━━━ EXCERPTED DATA

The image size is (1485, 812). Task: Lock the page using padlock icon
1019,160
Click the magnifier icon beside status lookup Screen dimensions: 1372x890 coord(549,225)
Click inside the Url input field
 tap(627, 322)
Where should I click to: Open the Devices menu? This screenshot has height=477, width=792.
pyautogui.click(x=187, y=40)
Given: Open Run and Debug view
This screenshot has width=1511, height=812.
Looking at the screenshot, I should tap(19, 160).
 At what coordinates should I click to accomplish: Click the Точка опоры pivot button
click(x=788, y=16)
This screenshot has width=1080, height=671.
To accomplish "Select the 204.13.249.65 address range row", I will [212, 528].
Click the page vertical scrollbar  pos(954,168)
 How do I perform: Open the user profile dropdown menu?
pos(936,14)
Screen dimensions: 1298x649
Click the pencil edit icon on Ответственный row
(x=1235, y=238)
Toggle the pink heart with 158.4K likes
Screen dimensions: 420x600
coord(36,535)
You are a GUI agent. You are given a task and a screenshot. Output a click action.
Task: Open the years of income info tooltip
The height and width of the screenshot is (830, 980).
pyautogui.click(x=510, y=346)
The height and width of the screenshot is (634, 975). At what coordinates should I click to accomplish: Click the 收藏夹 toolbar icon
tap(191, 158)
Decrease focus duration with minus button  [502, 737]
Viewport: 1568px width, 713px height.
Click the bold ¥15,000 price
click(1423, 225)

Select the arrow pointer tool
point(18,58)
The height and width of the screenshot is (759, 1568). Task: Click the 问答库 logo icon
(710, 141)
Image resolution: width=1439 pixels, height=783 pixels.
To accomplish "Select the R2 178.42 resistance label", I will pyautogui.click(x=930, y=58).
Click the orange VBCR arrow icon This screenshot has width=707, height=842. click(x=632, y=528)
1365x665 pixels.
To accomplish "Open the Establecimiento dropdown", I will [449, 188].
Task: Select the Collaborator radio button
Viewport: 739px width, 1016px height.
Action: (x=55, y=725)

━━━━━━

DESCRIPTION OF THE TASK: For the records given here, say how many lines hold the string "will", with no further words.

RESULT FOR THIS TASK: 3